● **Artigo**:
╭──

O problema é que geralmente o ganho de velocidade nos deslocamentos costuma ser temporário. Na medida em que o transporte automotivo promete condições comparativamente mais vantajosas, em especial deslocamentos mais velozes do que as outras opções, isso incentiva a demanda por carros e faz com que as ruas voltem a ficar congestionadas no médio prazo. Para se ter uma ideia do fracasso histórico desse tipo de iniciativa, seguem algumas evidências em diferentes cidades do mundo:

  • Em Pequim, na China, dados do Banco Mundial atestam que a velocidade média dos veículos automotores nos horários de pico caiu de 45 km/h em 1994 para menos de 10 km/h em 2005;
  • Em Nova Delhi, capital da Índia, a velocidade média em horário de pico caiu pela metade em apenas seis anos, entre 2011 e 2016.

╰──

● **Registros de dados**:
╭──

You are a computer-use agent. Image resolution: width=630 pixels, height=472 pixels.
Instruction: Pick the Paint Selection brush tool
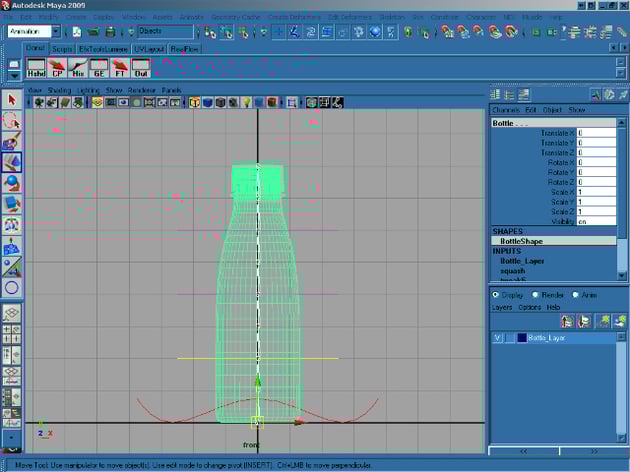click(12, 141)
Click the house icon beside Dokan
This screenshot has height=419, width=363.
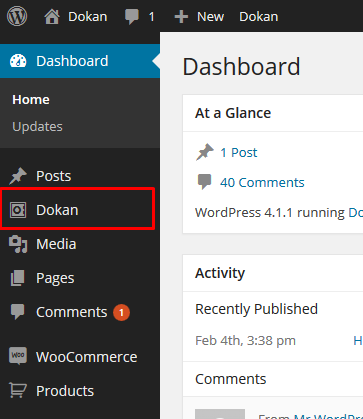(52, 17)
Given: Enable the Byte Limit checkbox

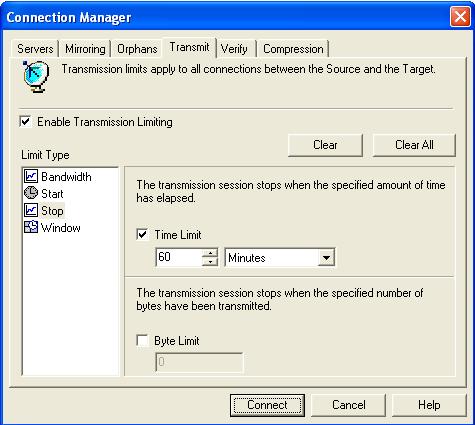Looking at the screenshot, I should click(x=142, y=340).
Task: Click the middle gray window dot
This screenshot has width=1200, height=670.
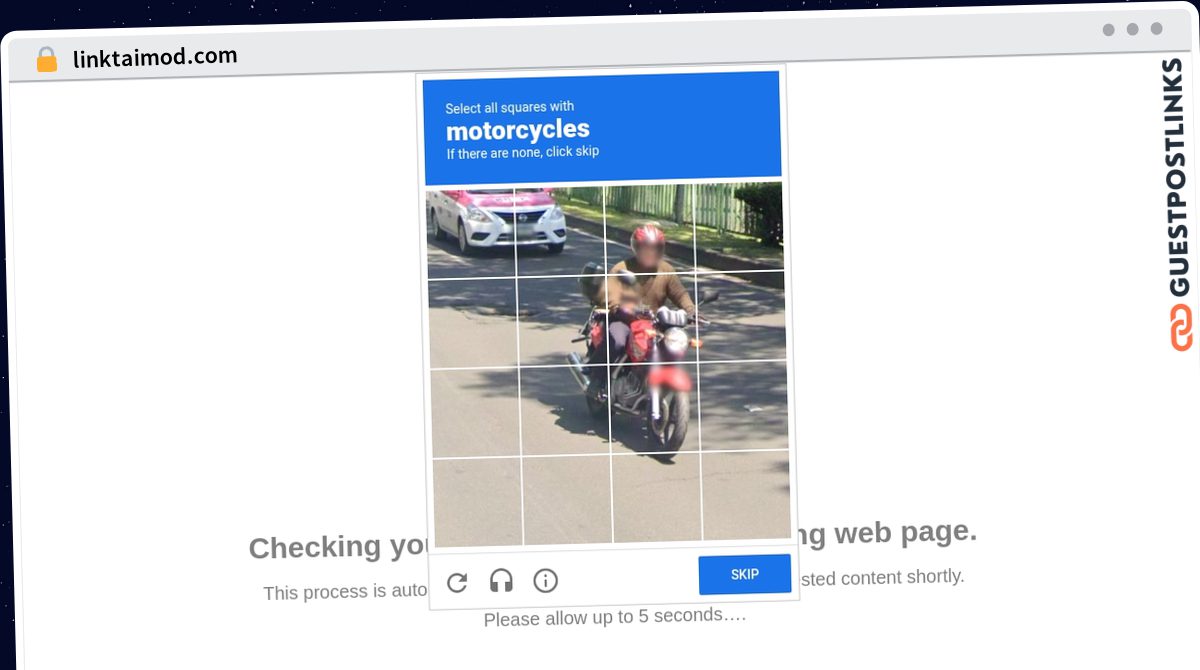Action: (x=1132, y=29)
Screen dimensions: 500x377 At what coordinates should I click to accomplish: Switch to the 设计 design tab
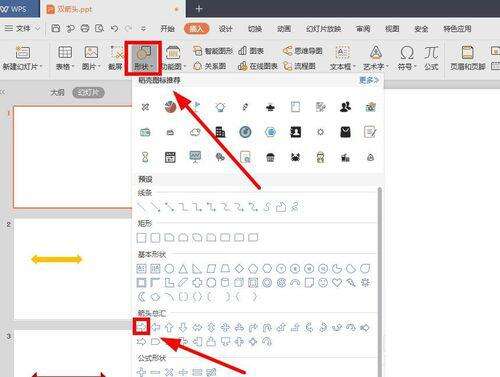click(x=226, y=29)
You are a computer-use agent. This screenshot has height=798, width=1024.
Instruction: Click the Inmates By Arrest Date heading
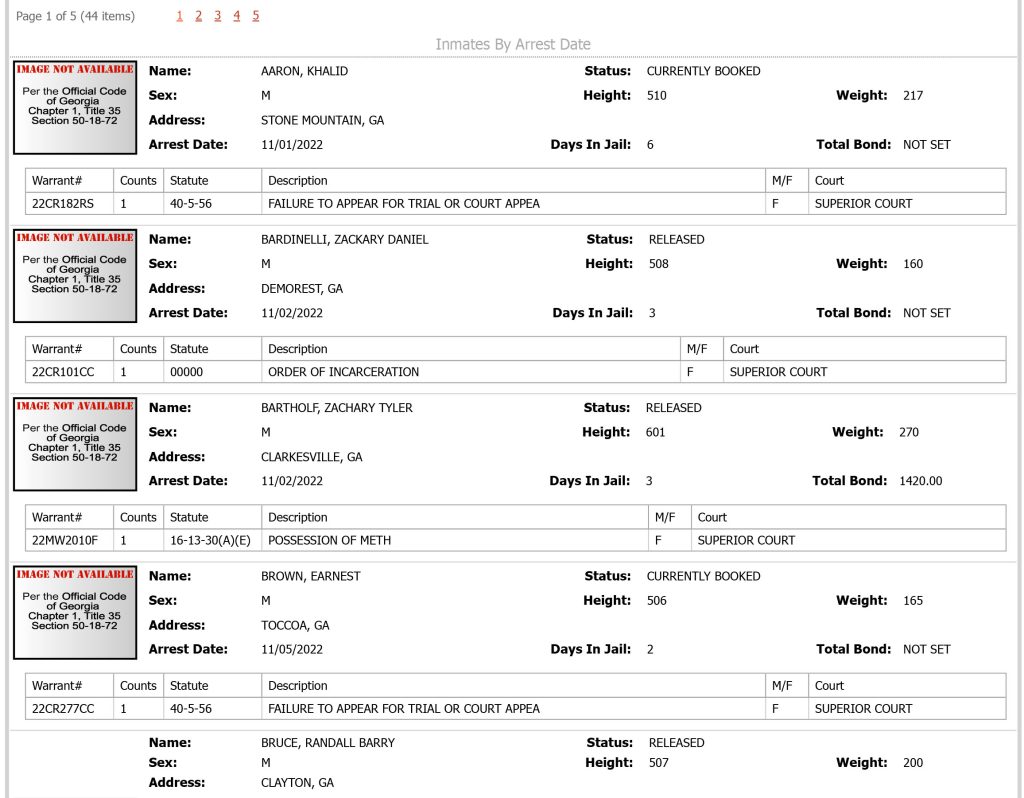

╰──

● **Tarefa a realizar**: Escreva a continuação do texto sobre a volta dos congestionamentos nas cidades, começando logo após a última frase apresentada.

● **Resultado**:
  • Em São Paulo, a CET informa que a velocidade média nos horários de pico passou de algo em torno de 25 km/h em 1980 para próximo de 15 km/h em 2013.

Ademais, mesmo que ocorram avanços na velocidade média de deslocamento dos automóveis, outros problemas tendem a piorar. Em primeiro lugar, a velocidade mais elevada é uma das principais causas de tragédias no trânsito, especialmente para ciclistas e pedestres.

Por sua vez, caso realmente a velocidade média aumente, a regularidade histórica das médias do tempo de deslocamento proposta pela constante de Marchetti, e corroborada por diversos estudos, resulta necessariamente em maiores distâncias percorridas por todos. E as implicações negativas disso não são nada triviais, levando a um aumento na emissão de poluentes na atmosfera e dos efeitos deletérios do espraiamento urbano, das ilhas de calor, impermeabilização do solo e alagamentos. Um conjunto de custos geralmente subestimado ou nem considerado nas análises de custo-benefício de obras viárias, mas que de acordo com David Metz podem superar os benefícios estimados.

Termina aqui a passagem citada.